Editorial – A negligência no trânsito custa vidas e exige respostas urgentes

É estarrecedor constatar que, num país onde morrem milhares de pessoas todos os anos em sinistros viários — lembrando que, pela lei, nem se fala mais em “acidentes”, pois são tragédias previsíveis e evitáveis — o Brasil trate com tamanho descaso o investimento em segurança no trânsito. Como se já não fosse suficiente termos políticas públicas que privilegiam o transporte individual, incentivando cada vez mais o uso do carro em detrimento do transporte coletivo e dos modos ativos como caminhar e pedalar, ainda assistimos ao total descumprimento das obrigações legais quanto à destinação dos recursos para salvar vidas nas ruas e estradas.

Os números divulgados pelo Atlas da Violência 2025, que pela primeira vez dedicou um capítulo exclusivo à violência nos transportes, somados aos estudos minuciosos da Confederação Nacional do Transporte (CNT), expõem a dura realidade: o Fundo Nacional de Segurança e Educação no Trânsito (Funset), criado para financiar a sinalização, engenharia de tráfego, fiscalização e educação no trânsito, virou praticamente um cofre para outras finalidades do governo. Em 2024, por exemplo, de R$ 810 milhões arrecadados com multas, míseros R$ 54 milhões foram aplicados de fato em segurança viária. O restante foi contingenciado e colocado no caixa geral da União, longe de onde deveria cumprir seu papel primordial: reduzir mortes e feridos nas vias do país.

Pior ainda é saber que não se trata de um problema pontual. Desde 2005 até 2024, o Funset teve R$ 23,46 bilhões autorizados, mas só 21,8% foram aplicados nas finalidades previstas em lei. Em vez de ir para ações diretas de prevenção de sinistros, a maior parte do dinheiro foi parar em sistemas burocráticos, fortalecimento institucional do Sistema Nacional de Trânsito e publicidade.
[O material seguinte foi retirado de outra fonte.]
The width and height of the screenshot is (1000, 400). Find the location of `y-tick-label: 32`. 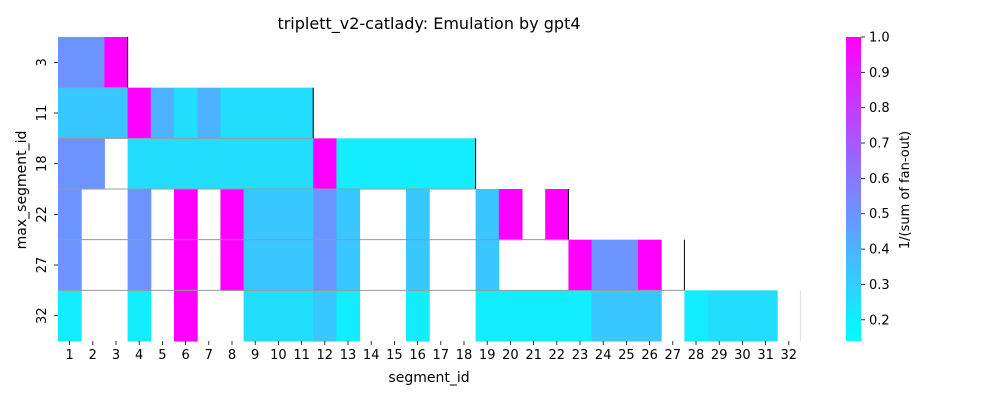

y-tick-label: 32 is located at coordinates (42, 316).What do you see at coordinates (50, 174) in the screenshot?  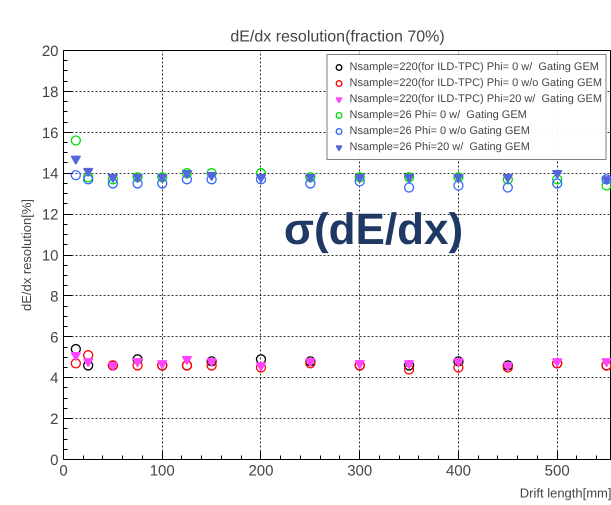 I see `y-tick-label: 14` at bounding box center [50, 174].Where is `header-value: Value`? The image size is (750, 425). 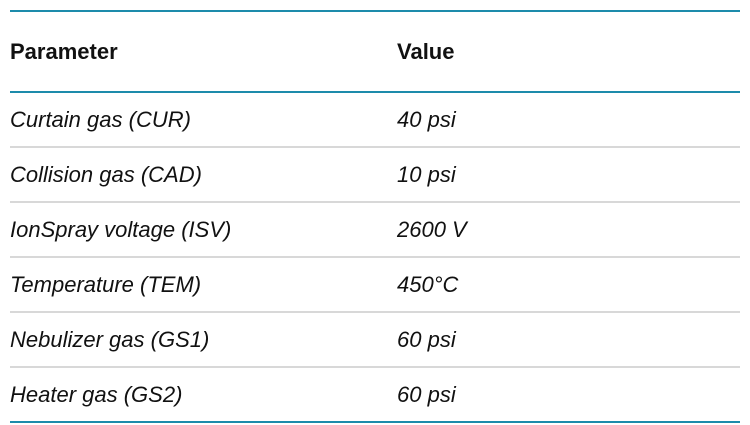
header-value: Value is located at coordinates (426, 51).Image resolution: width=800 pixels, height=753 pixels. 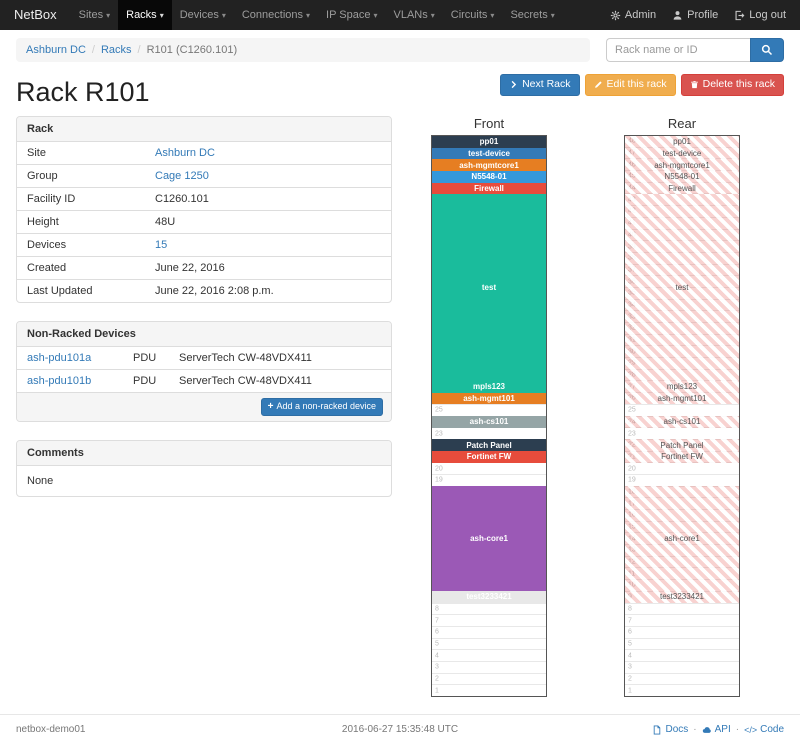 I want to click on device-rear-ash-mgmtcore1: ash-mgmtcore1, so click(x=682, y=165).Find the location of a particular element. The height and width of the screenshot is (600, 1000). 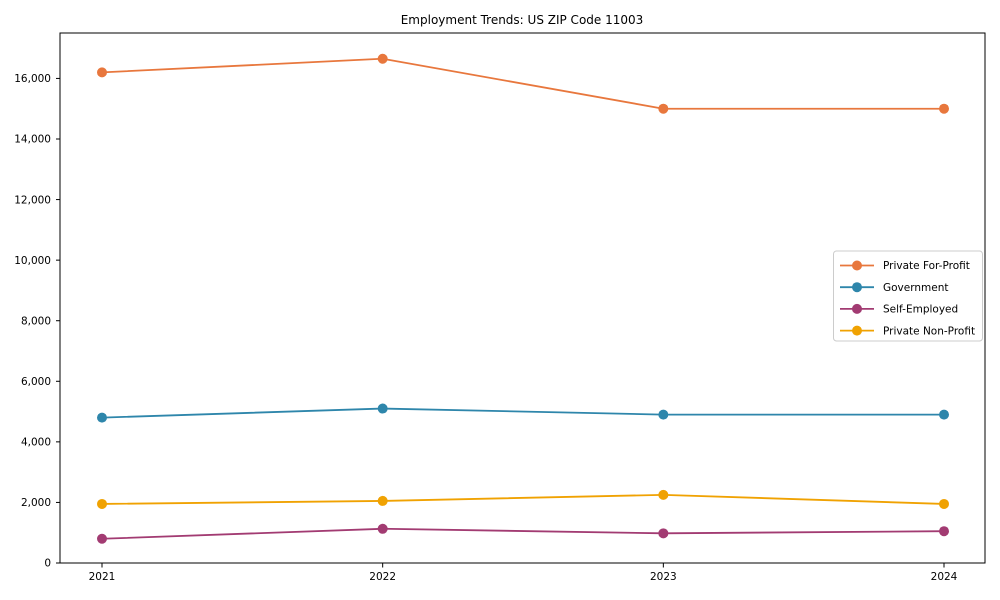

legend-entry-government: Government is located at coordinates (894, 288).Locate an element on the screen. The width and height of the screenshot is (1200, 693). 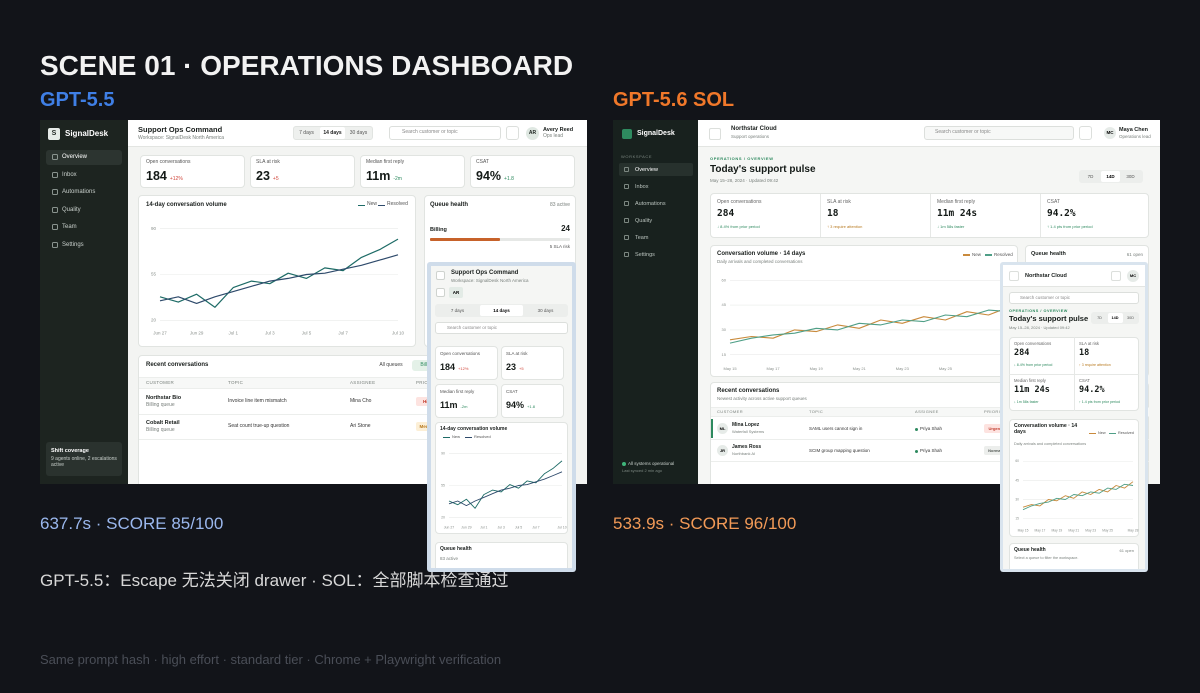
customer-name: Mina Lopez is located at coordinates (746, 425).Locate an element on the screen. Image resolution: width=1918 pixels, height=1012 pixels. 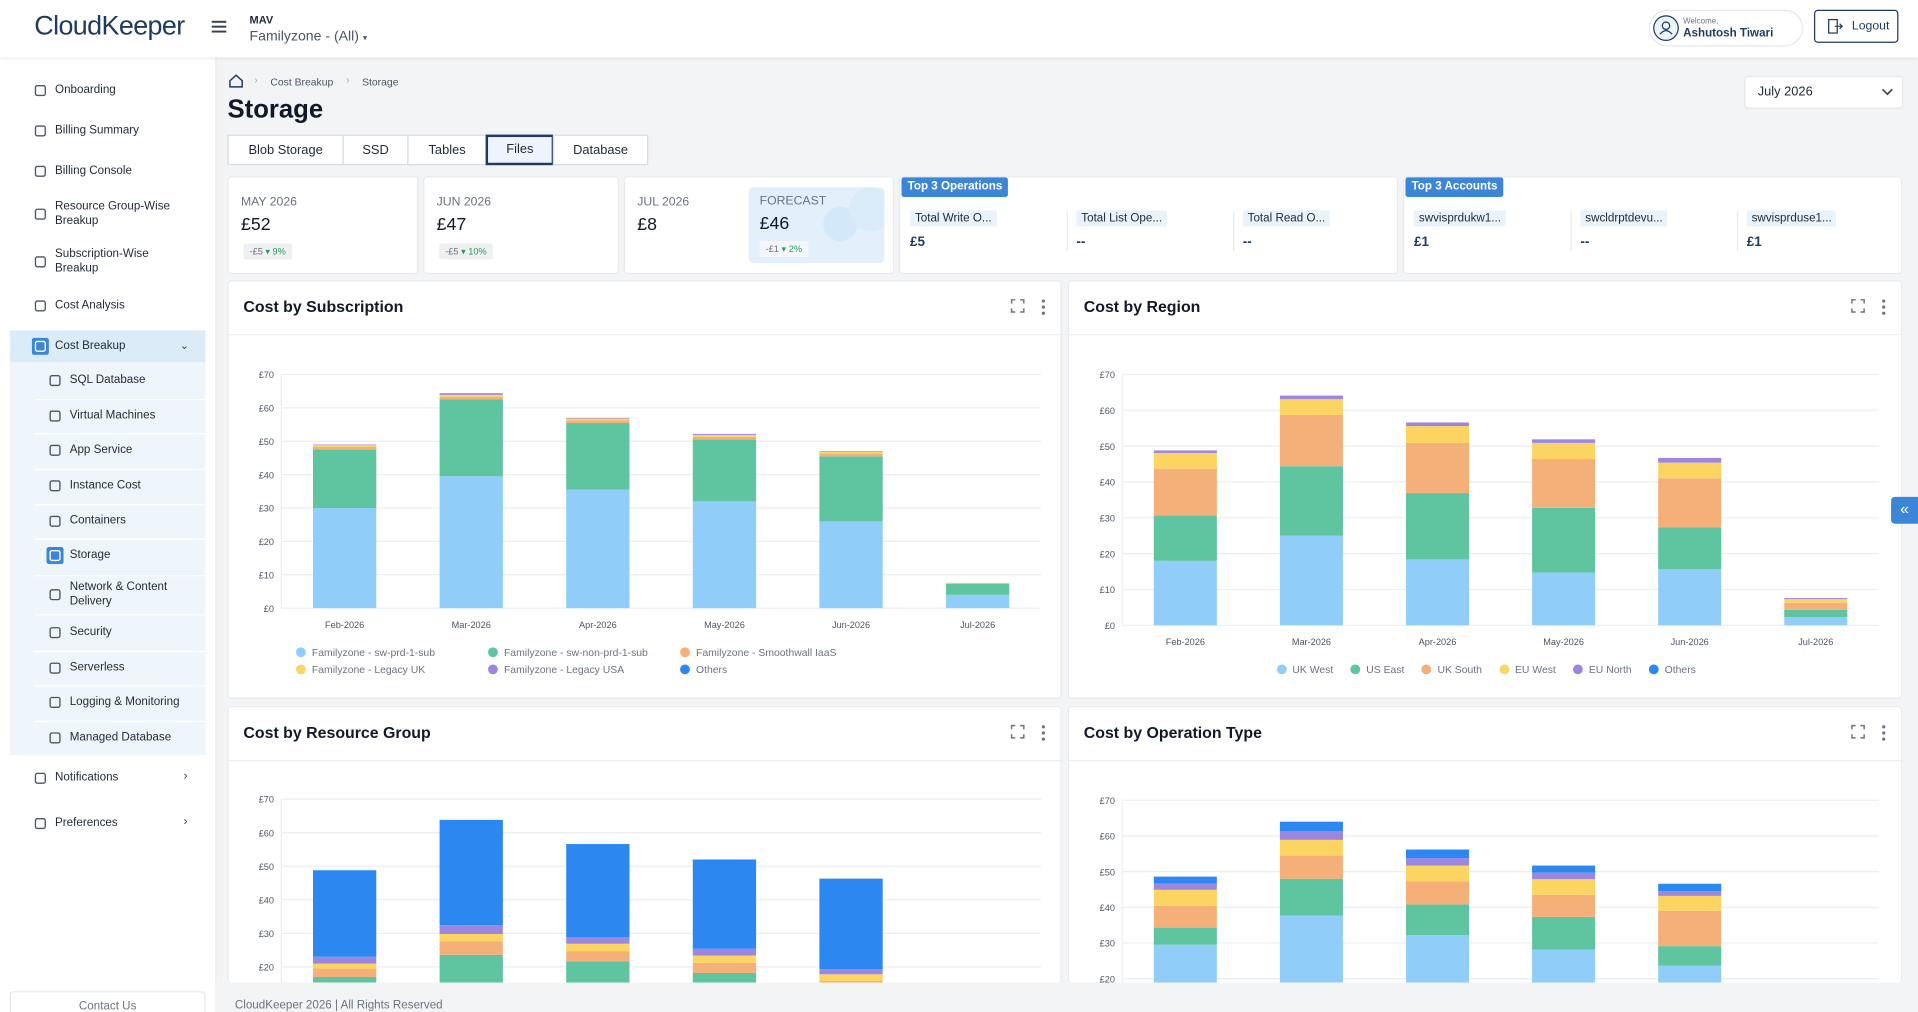
change-arrow: ▾ is located at coordinates (784, 249).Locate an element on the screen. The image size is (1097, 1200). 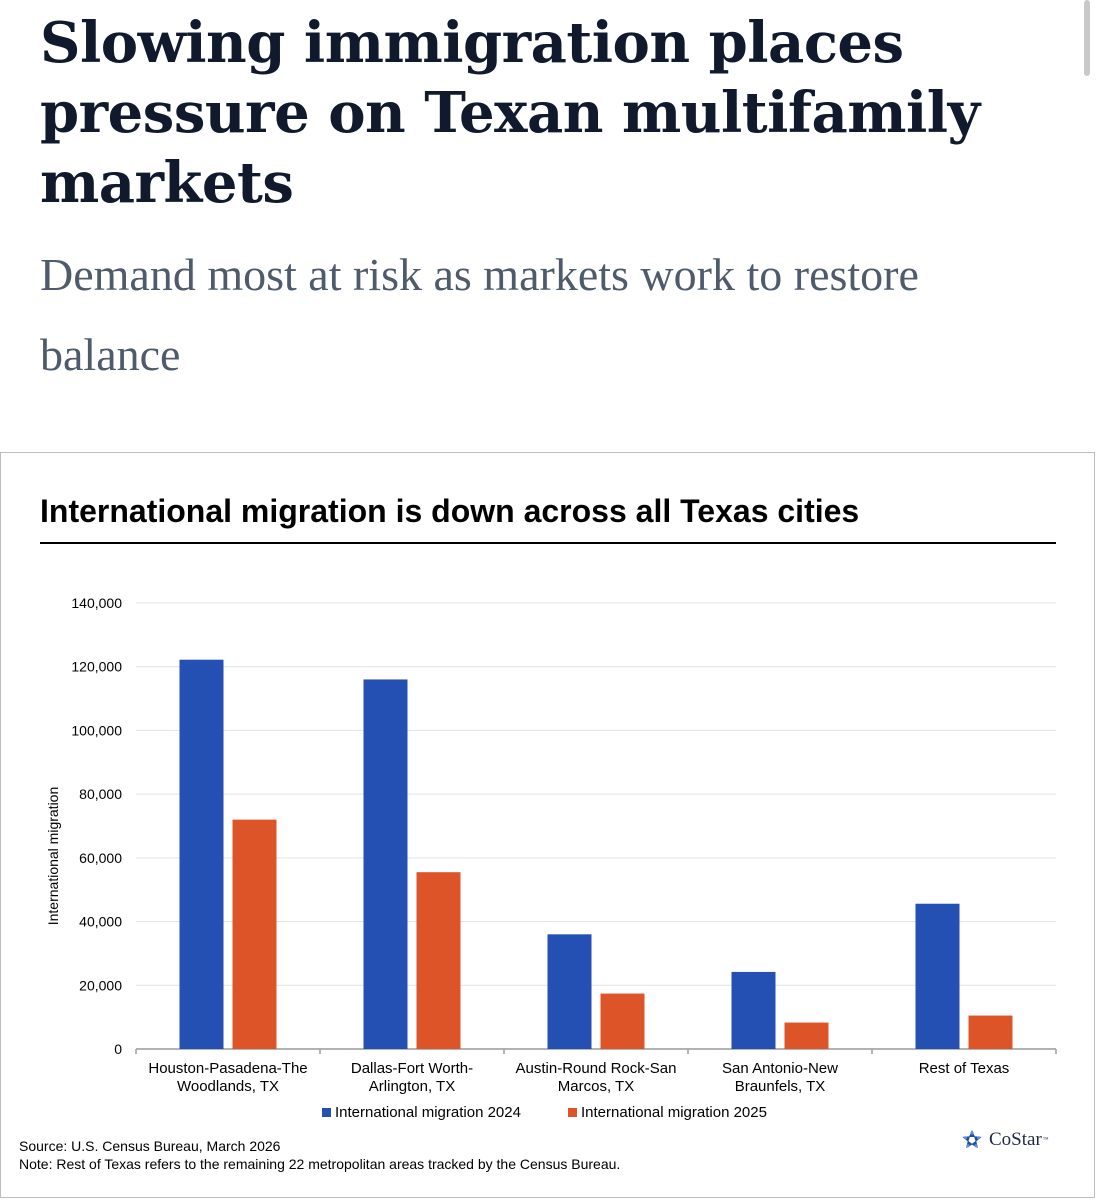
x-tick-label: Houston-Pasadena-The is located at coordinates (228, 1068).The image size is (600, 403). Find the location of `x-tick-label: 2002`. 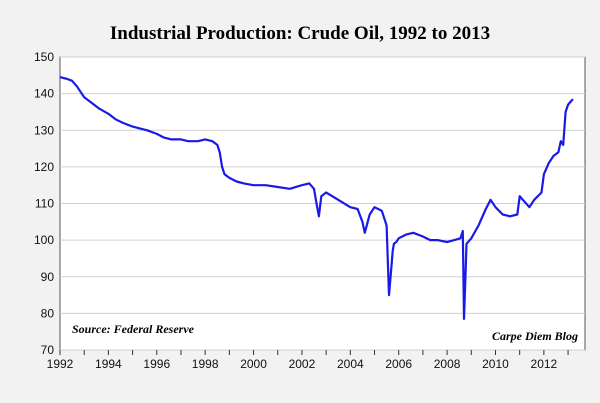

x-tick-label: 2002 is located at coordinates (302, 364).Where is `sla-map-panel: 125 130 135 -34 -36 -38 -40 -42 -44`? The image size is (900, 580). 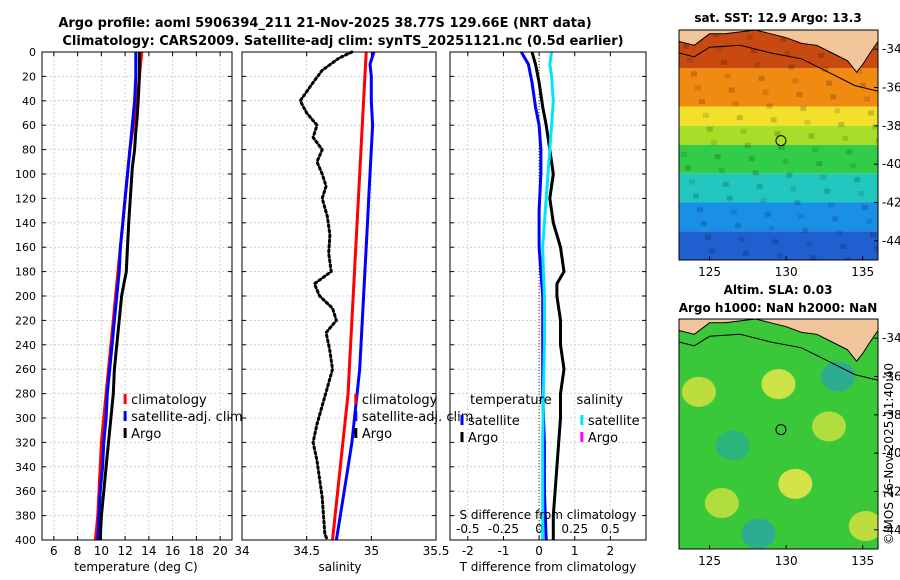 sla-map-panel: 125 130 135 -34 -36 -38 -40 -42 -44 is located at coordinates (789, 443).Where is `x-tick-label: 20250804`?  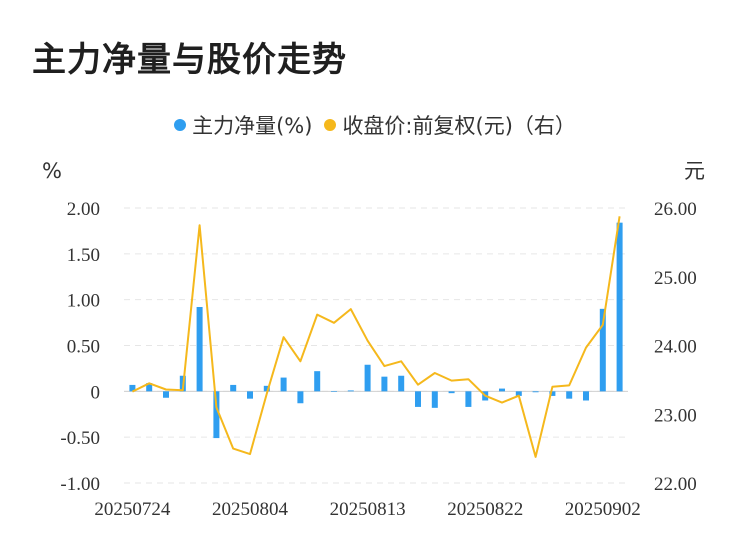
x-tick-label: 20250804 is located at coordinates (250, 510).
Enquanto isso, só 11% foram destinados a projetos voltados à redução dos sinistros, e um vergonhoso 2,4% para a educação de trânsito, pilar essencial para formar cidadãos mais conscientes.

Diante desses dados revoltantes, fica o nosso questionamento: até quando as autoridades federais vão tratar a segurança no trânsito como assunto secundário, se não como uma simples fonte de arrecadação? Cadê o compromisso com as famílias brasileiras que todos os dias perdem seus entes queridos em colisões, atropelamentos e outros sinistros que poderiam ser evitados com engenharia, sinalização e campanhas educativas eficazes?

Fica aqui nosso alerta e cobrança. Que o Ministério dos Transportes, o Denatran, o Congresso Nacional e o próprio Tribunal de Contas da União façam o seu trabalho de fiscalização rigorosa e exijam o uso adequado desses recursos. Que se respeite o Código de Trânsito Brasileiro e se destine o que é devido para o Funset, com a devida prioridade na vida das pessoas. O trânsito seguro não é favor, é um direito de todos. E vidas humanas não podem continuar pagando o preço da negligência dos cofres públicos.